Komisi Informasi Jabar Apresiasi Polri Cabut Telegram 'Liputan Media'

Yudha Maulana - detikNews
Rabu, 07 Apr 2021 10:34 WIB
Surat telegram Kapolri
Foto: Surat telegram Kapolri (ist)

Sebelumnya, beredar surat telegram bernomor ST/750/IV/HUM/345/2021 itu ditandatangani oleh Kadiv Humas Polri Irjen Argo Yuwono atas nama Kapolri. Surat itu bertanggal 5 April 2021 dan dicabut kurang lebih 24 jam kemudian.

Di dalam surat telegram itu, terdapat beberapa poin yang harus dipatuhi para pengemban fungsi humas Polri. Salah satunya media dilarang menyiarkan tindakan kepolisian yang arogan dan berbau kekerasan.

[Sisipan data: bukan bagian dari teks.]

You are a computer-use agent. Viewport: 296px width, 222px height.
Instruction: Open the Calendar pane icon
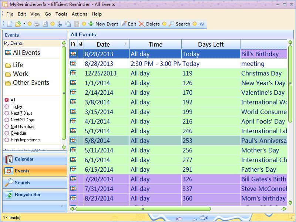9,159
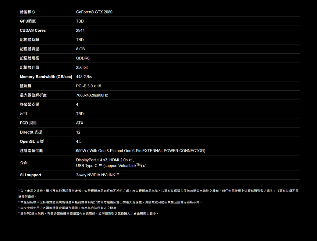317x241 pixels.
Task: Click the 256 bit value
Action: click(x=82, y=67)
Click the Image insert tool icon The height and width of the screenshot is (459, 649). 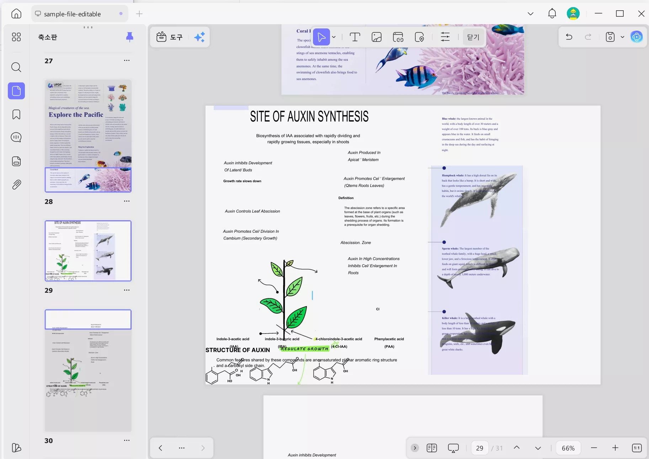[x=376, y=37]
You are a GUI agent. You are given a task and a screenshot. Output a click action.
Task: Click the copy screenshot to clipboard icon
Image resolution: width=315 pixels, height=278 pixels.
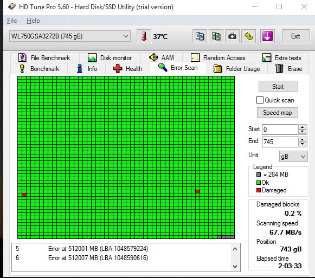coord(216,36)
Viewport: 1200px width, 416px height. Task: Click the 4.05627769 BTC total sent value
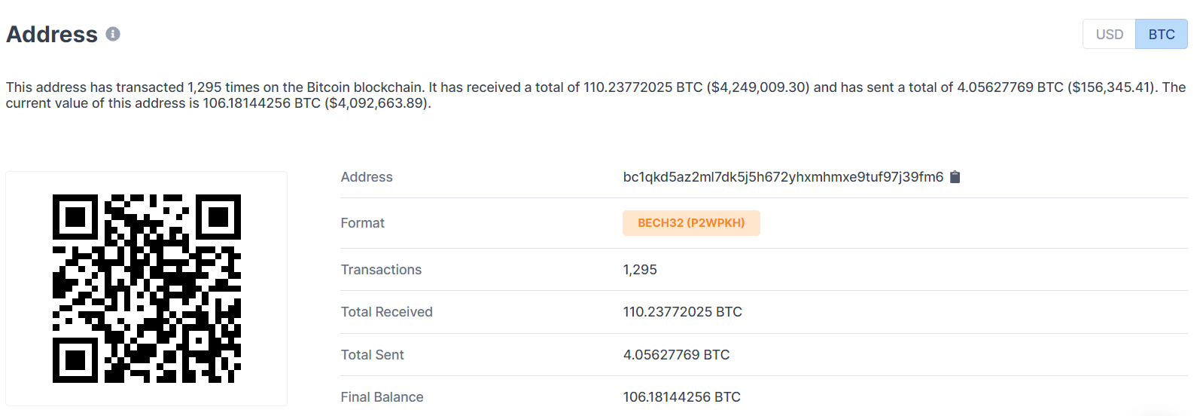click(676, 355)
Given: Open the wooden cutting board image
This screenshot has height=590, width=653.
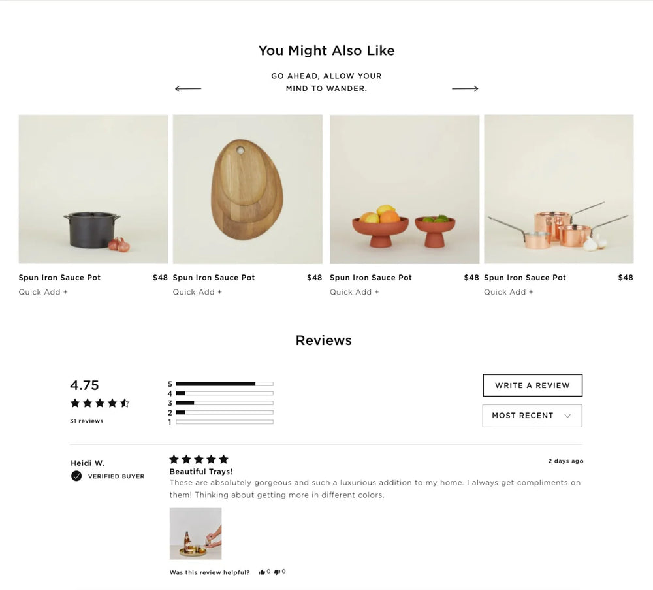Looking at the screenshot, I should point(247,189).
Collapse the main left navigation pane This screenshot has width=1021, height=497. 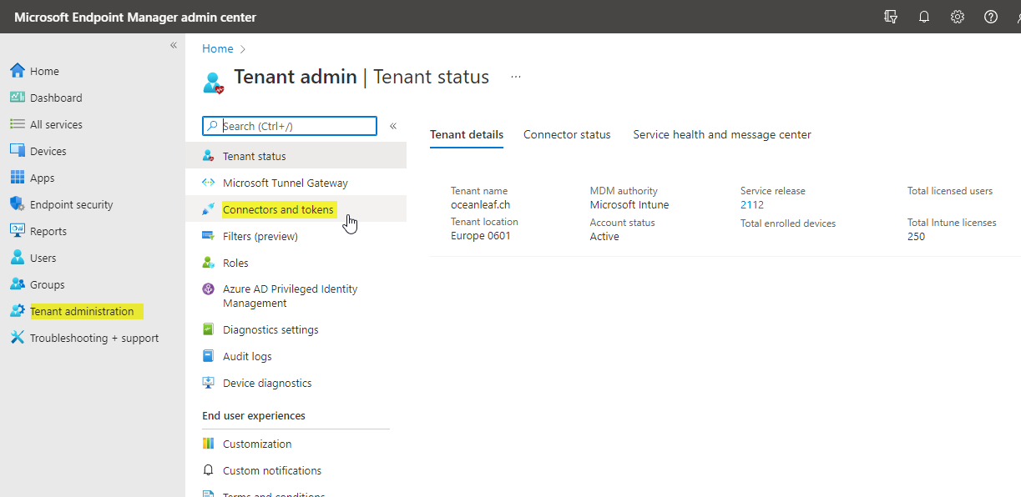tap(174, 46)
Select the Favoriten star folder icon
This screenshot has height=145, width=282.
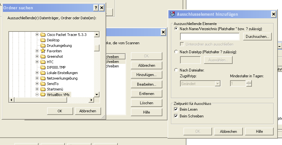43,51
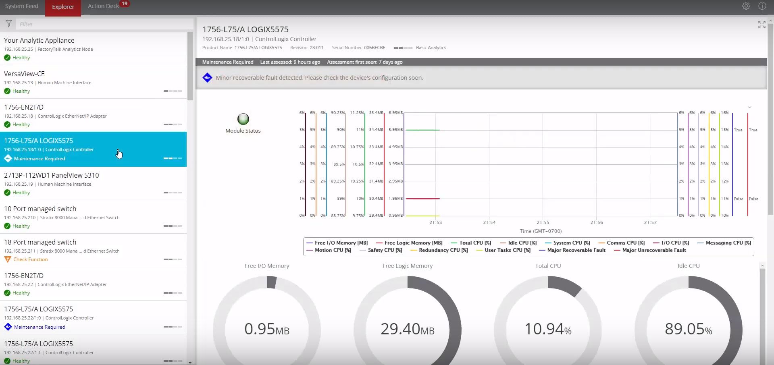The image size is (774, 365).
Task: Click blue diamond fault alert icon
Action: coord(207,78)
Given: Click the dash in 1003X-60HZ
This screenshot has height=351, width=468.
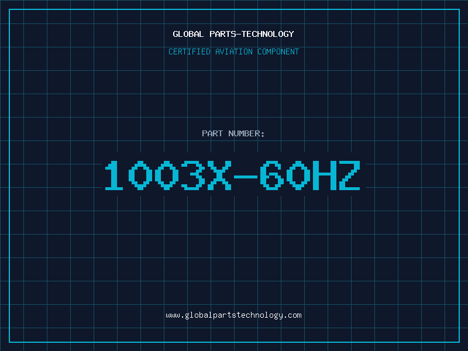Looking at the screenshot, I should point(245,177).
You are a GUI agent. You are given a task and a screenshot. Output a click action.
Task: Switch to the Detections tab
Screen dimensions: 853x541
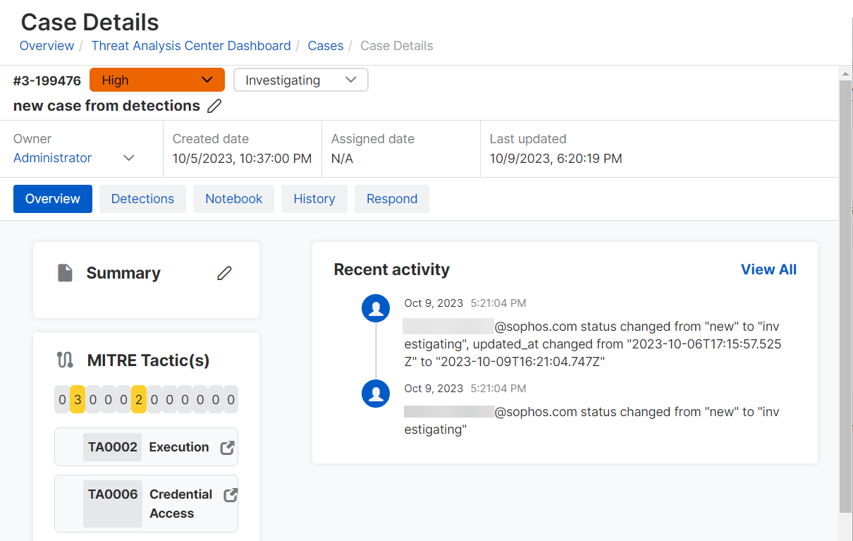pyautogui.click(x=142, y=199)
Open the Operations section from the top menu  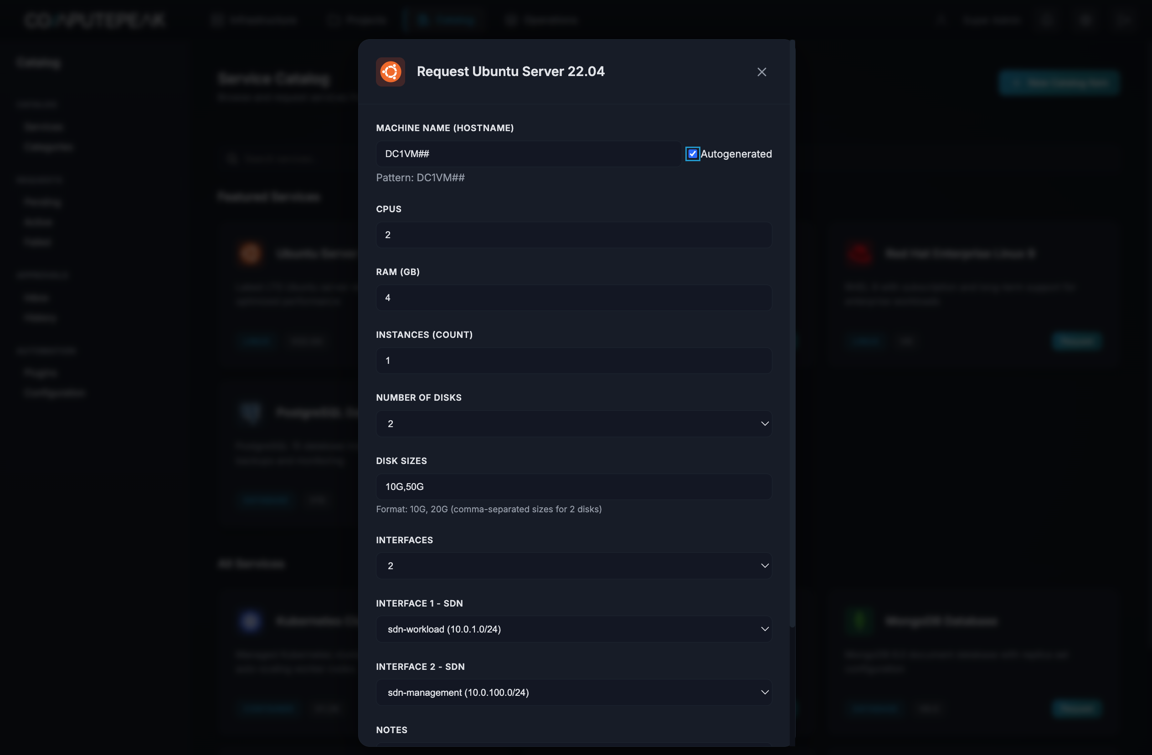coord(542,20)
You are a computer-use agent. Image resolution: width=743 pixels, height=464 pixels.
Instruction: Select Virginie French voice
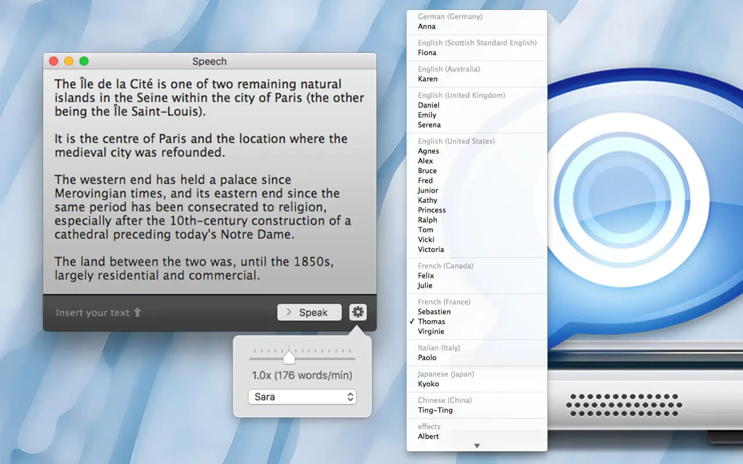pyautogui.click(x=431, y=331)
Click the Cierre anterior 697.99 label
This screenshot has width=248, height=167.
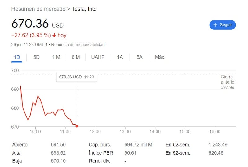pyautogui.click(x=228, y=82)
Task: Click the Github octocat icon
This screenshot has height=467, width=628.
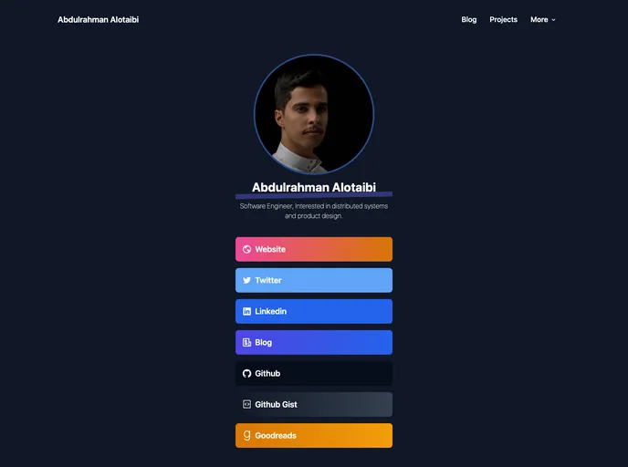Action: pos(246,373)
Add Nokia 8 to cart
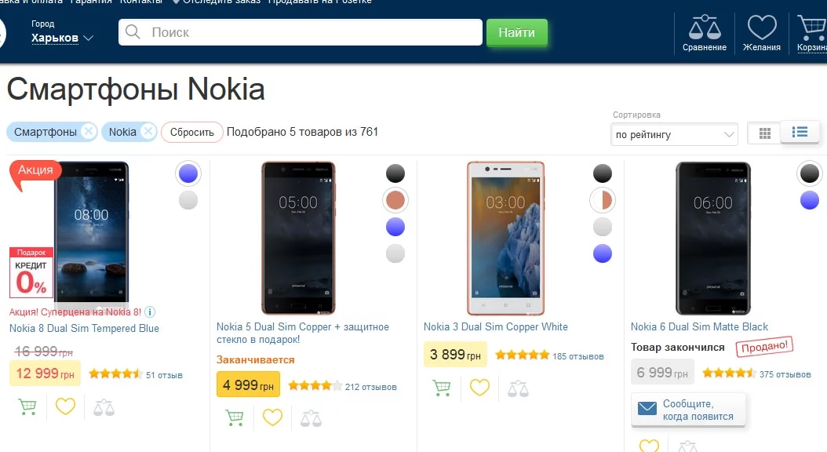Screen dimensions: 827x452 click(x=27, y=406)
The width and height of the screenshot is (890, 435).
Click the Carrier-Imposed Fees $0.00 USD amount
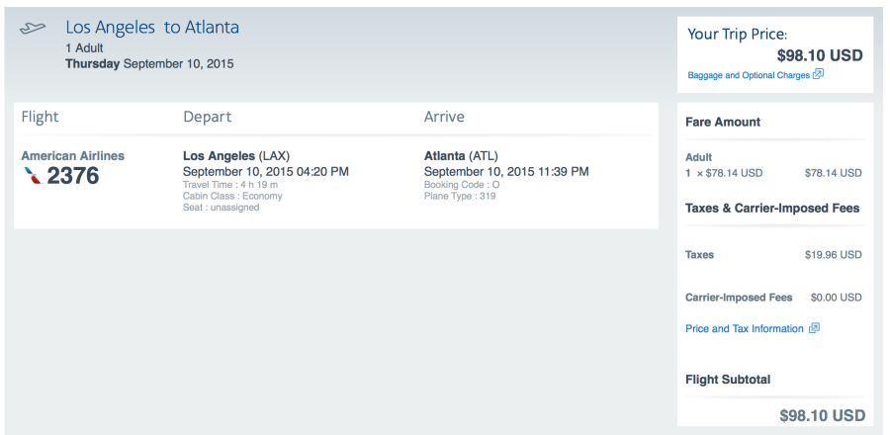click(x=836, y=298)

Tak lama berselang, TR itu dicabut. Pencabutan ini termuat dalam Surat Telegram Nomor: ST/759/IV/HUM.3.4.5./2021. Surat tersebut dikeluarkan pada hari ini, Selasa, 6 April 2021, dan ditandatangani Kadiv Humas Polri Irjen Raden Prabowo Argo Yuwono.

"SEHUB DGN REF DI ATAS KMA DISAMPAIKAN KPD KA BAHWA ST KAPOLRI SEBAGAIMANA RED NOMOR EMPAT DI ATAS DINYATAKAN DICABUT/DIBATALKAN TTK," demikian bunyi surat telegram tersebut.

Kapolri Jenderal Listyo Sigit Prabowo meminta maaf atas terbitnya Surat Telegram tentang 'larangan peliputan pada tindakan arogansi aparat' yang kini telah dicabut. Sigit mengakui ada kesalahan penulisan dalam Surat Telegram tersebut sehingga yang muncul ke publik berbeda dengan maksud sebenarnya.

Sigit mengatakan arahan dia yang sebenarnya adalah ingin membuat Polri bisa tampil humanis. Namun bukan berarti Polri melakukan tindakan pelarangan kepada media massa. "Arahan saya adalah masyarakat ingin Polri bisa tampil tegas, namun humanis," ujar Sigit kepada detikcom, Selasa (6/4).

Ketua Komisi Informasi Jawa Barat Ijang Faisal menilai polisi sebagai badan publik, sejatinya harus menaati UU, termasuk UU 40 Tahun 1999 tentang Pers.